Selecting campaign treatments
It is best for treatments to be as specific as possible. Ad exposures should be comparable with respect to: brand and offer, messaging, call to action, and format.
Making a prediction
This is the “hypothesis.” Generally, you assume that exposure to advertising will influence customer actions. To do this, you need to reject the conclusion that exposure does NOT affect actions (the “null hypothesis”).
Elements of an experimental design
- An attribution method that links each audience to their purchase action during the test. This consists of a unique identifier of the prospect which can be recognised both in records of the audience and records of the measured action during the measurement period.
- A target audience that receives ad exposure.
- A control audience that does not receive ad exposure. It provides a crucial baseline measurement of action against which the target audience is compared.
- Time boundaries for measurement, related to the treatment:
- Pre-campaign
- Campaign
- Post-campaign
Randomly selected audiences (recommended)
Some audience platforms, such as direct mail and addressable television operators, feature the ability to select distinct audience members in advance. Randomly selected audiences can generally be assumed to be similar in all respects except ad exposure.
The lift of the action rate is simple to calculate:
Campaign Lift = (Action Rate (target) / Action Rate (control)) -1
Non-randomly selected audiences are more difficult, but still possible to measure effectively. There may be inherent biases between them that may or may not be obvious.
To measure campaign performance, we must first account for any pre-existing differences in customer actions, and then adjust for these when measuring the effect of ad exposure.
Typically, the pre-campaign period (and possibly the post-campaign period as well) are used to obtain a baseline comparison of actions between the two audiences. This is a “difference of differences” measurement:
Baseline lift = (Action Rate (target) / Action Rate (control)) -1
Campaign Lift = (Action Rate (target) / Action Rate (control)) -1
Net campaign lift (advertising effect) = Campaign Lift – Baseline Lift
Analysing results and insights
- How large is the lift? This is generally expressed as a percentage increase in action rate for the target audience vs. the control audience.
- Are we confident that the lift is real, and not just random noise in the data? This question is answered with the “confidence level.”. 95% confidence means the probability of a “true positive” result is 95%; and the probability of a “false positive” due to random error is 5%.

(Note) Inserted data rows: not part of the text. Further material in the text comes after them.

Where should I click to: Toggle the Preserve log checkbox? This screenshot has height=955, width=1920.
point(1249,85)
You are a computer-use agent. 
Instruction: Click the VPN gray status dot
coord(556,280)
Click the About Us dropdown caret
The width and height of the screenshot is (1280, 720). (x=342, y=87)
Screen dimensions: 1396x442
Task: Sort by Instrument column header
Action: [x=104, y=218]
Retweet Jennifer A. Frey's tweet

- What was the campaign cost per incremental action? If you also know the expected revenue from each incremental action, you can project out incremental revenue, from which you can calculate return on ad spend.
- Other insights: Do the results make directional sense (we would hope that ad exposure will cause an increase in customer actions, not a decrease)? Does action rate generally increase with the number of ad exposures?
Summary
Well-designed testing and measurement practices allow you to learn from individual advertising campaigns to improve decision-making. The ability to draw confident conclusions from campaigns will allow experimentation with different strategies, tactics, and communication channels to maximise performance. These test-and-learn strategies also enhance your ability to adjust to marketplace trends by monitoring campaign performance.